Most of the driver turnover occurs in fleets that haul entire truckloads. If a factory in North Carolina has a full load of appliance parts to ship to Electrolux in Memphis, a broker can line up a driver running for a truck line that specializes in hauling entire loads for one customer at a time
The opposite is less-than-truckload lines that bring freight from multiple customers to a central depot and ship it out aboard a truck that might make multiple stops. Driver turnover among less-than-truckload carriers is about 7%, Spencer said, compared to almost 95% at truckload carriers which tend to make longer runs.
‘Ain’t no shortage’
Despite the turnover, some owner-operators doubt drivers are in short supply. The high number of owner-operators looking for full-truckload business, drivers say, tends to depress freight rates. Because of the industry’s over capacity, the typical fleet has only about 20% of its trucks on the road, analysts say.
“There ain’t no shortage of drivers,” said Amy Key, 44, who travels with husband Randy of Key & Key Trucking of Malvern, Ark. “Everyone wants to be a truck driver. They think there’s so much money in it.”
Motorists who see the recruiting ads on the trucks or thumb through trade journals in the trade in the truck stops might agree.
Hundreds of truck lines have ramped up recruiting staffs and promised touches especially appealing to professional drivers. These special touches are highlighted in “Choose Your Haul,” a booklet Randall-Reilly Publications of Tuscaloosa, Ala., puts in truck stops.
Covenant Transport of Chattanooga offers drivers a run home every other week and guarantees $100-per-day late pay. Total Transportation of Richland, Miss., touts it will pay weigh-in fees and provide a $2,500 signing bonus. Crete Carrier of Lincoln., Neb., boasts 7% more mileage than the industry norm. Shaffer, an arm of Crete, advertises permissible 65-mile-per-hour cruise speeds.
Forward Air of Greenville, Tenn., notes a two-driver team can travel 5,800 miles every week, gross up to $392,000 per year before expenses. Watson & Shepard Trucking of Helena, Mont., claims “world class” freight dispatchers and offers a $100 bonus for each extra week on the road. Summit Trucking of Clarksville, Ind., pledges drivers can get home every other day.

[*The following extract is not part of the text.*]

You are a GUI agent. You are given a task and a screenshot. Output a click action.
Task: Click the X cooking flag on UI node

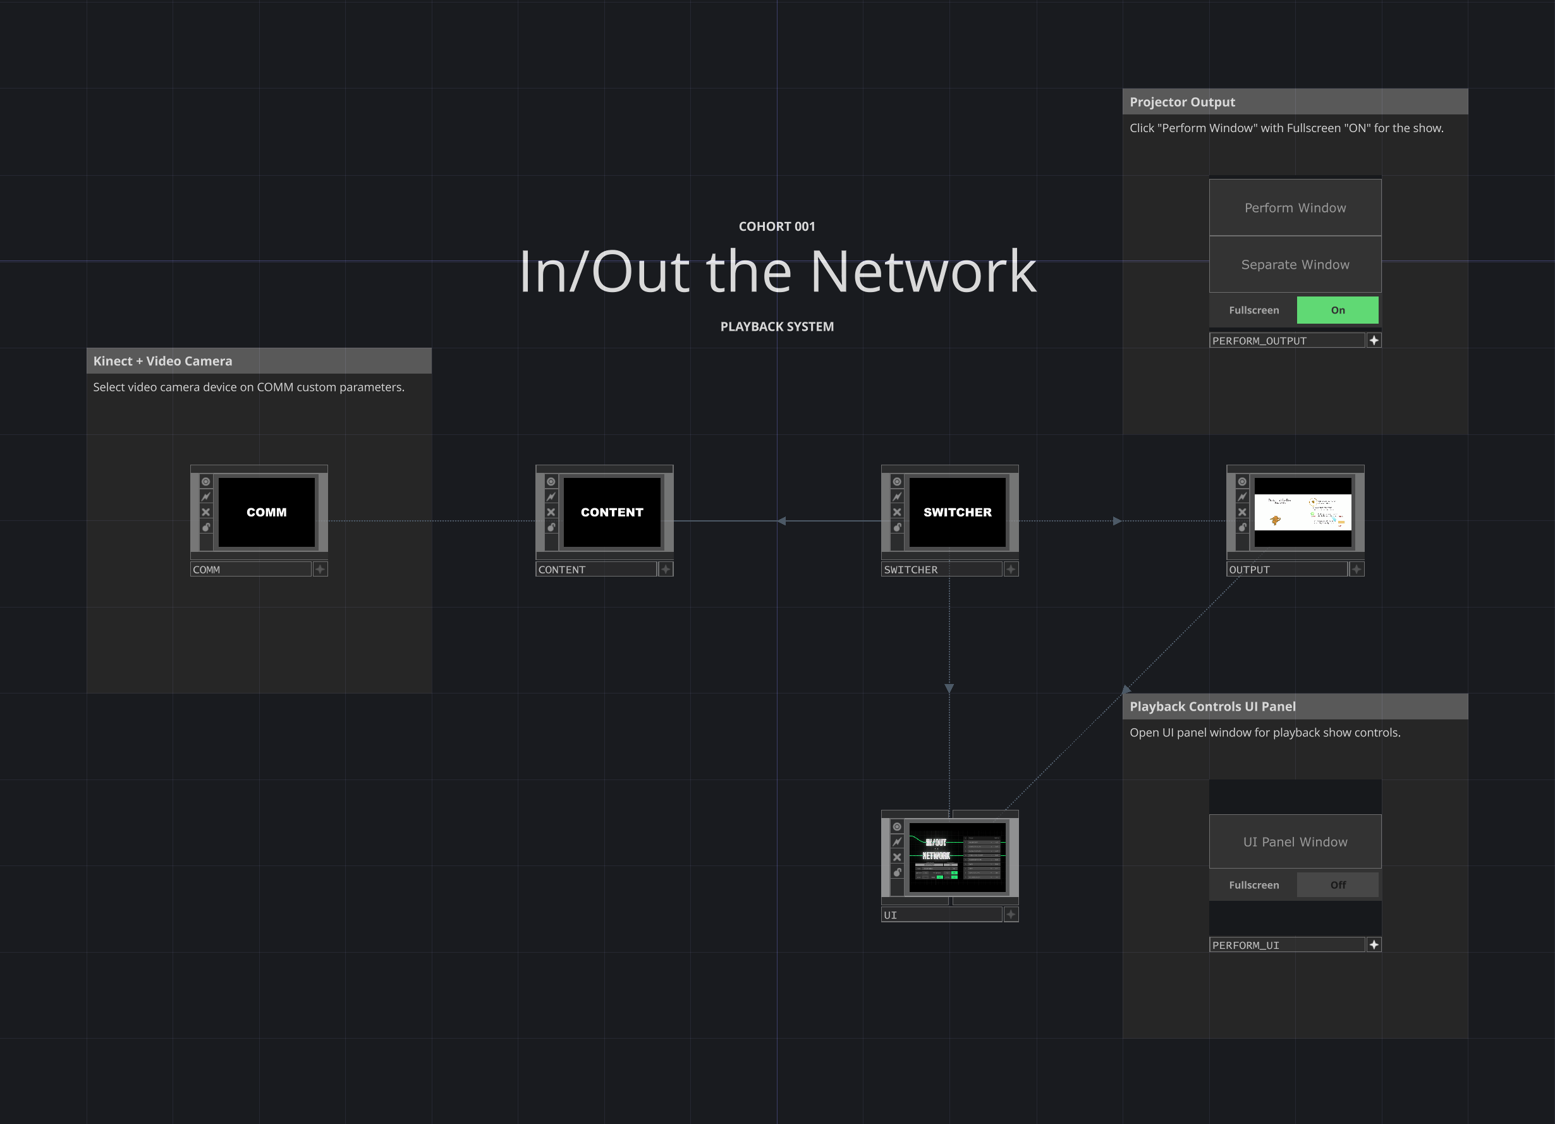897,857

“A lot of people don’t know that if a company has to bribe you to work for them something’s wrong,” said Annette Sammis, 55, of Oak Ridge, Tenn., a driver for Fraley and Schilling truck line of Rushville, Ind.
Sammis, a professional driver since 2008, said the driver turnover traces to low pay, a nomadic lifestyle and privacy concerns including cameras in the cab monitoring every move and the mandatory use, beginning Dec. 18, of electronic log devices known as ELDs.
By monitoring the vehicle’s operating time, many drivers fear, ELD will force them to curb their actual driving time to the legal limit of 11 hours per day. Truck executives expect more than 10% of owner-operators will leave the business once ELDs begin to restrict income.
Although many drivers contend the overcapacity already has cut income, analysts point out freight rates have begun to climb. Drivers are compensated based on these rates, which averaged $2.10 per mile last week, led by gains at Memphis, Los Angeles and Buffalo, N.Y., reported DAT Load Boards & Services of Beaverton, Ore.
Freight rates have risen about 20% in a year on the spot market, said Noel Perry, a managing partner of market analyst FTR Transportation Intelligence of Bloomington, Ind.
“If there’s a shortage of drivers, rates are going to get bid up. It’s starting to happen,” Perry said. “It takes time for any market to adjust.”
Watching the industry’s turmoil from the cab of his milk tanker is Joe Woodson.
After the 2008 recession wiped out bridge construction work, Woodson, 51, a long-time New Yorker, found his way to Williams Dairy Trucking of Baxley, Ga. Lately he’s noticed the ads promising lofty bonuses for truck drivers.
Still, he said, he likes regularly being home at Live Oak, Fla. He said he’s not certain he could get home as often driving for another carrier. So a bonus alone is not going to sway him.